Diplomat Eliahu Eilat Dies
Eliahu Eilat presents President Harry S. Truman with a Torah on October 26, 1949. (credit: Truman Presidential Library)

June 21, 1990

After a distinguished career in the service of Zionism and Israel, Eliahu Eilat dies in Jerusalem at the age of 86.

Eilat was born Eliahu Epstein in Ukraine in 1903. He became involved in Zionism while attending university in Kyiv and was once jailed by Soviet authorities for his Zionist activities. Shortly after his release from prison, Eilat escaped from the Soviet Union. He immigrated to Palestine in 1924.

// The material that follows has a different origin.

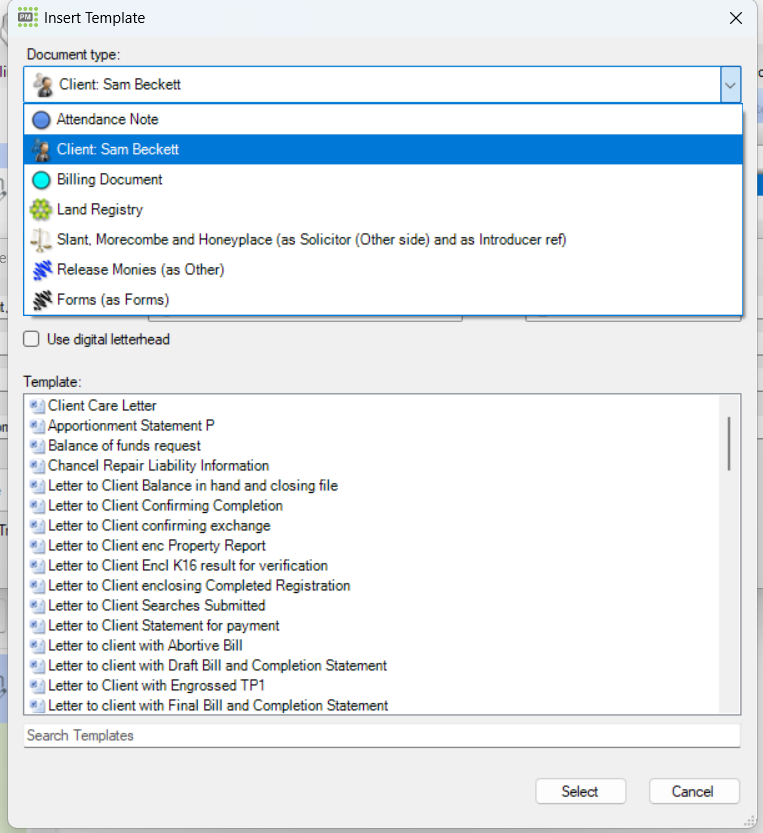Click the cyan Billing Document circle icon
763x833 pixels.
[x=41, y=180]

After a period as an agriculture laborer, Eilat spent nearly 10 years studying Middle Eastern languages and culture, mostly at the American University in Beirut. He specialized in Bedouin tribal society and customs. During his time in Lebanon, he also worked as a journalist, reporting on Middle East issues for Reuters and several Jewish newspapers in Palestine. In 1934 he directed the newly established Middle East Department of the Jewish Agency, and in 1945 he became the head of the Jewish Agency’s political office in Washington.

In May 1948, it was Eilat who sought and received President Harry Truman’s recognition of Israel’s establishment as a state. Eilat served as Israel’s first ambassador to the United States until 1950, when he became a diplomatic minister to the United Kingdom. He became ambassador to the United Kingdom in 1952.

From 1962 to 1968 he served as president of the Hebrew University of Jerusalem.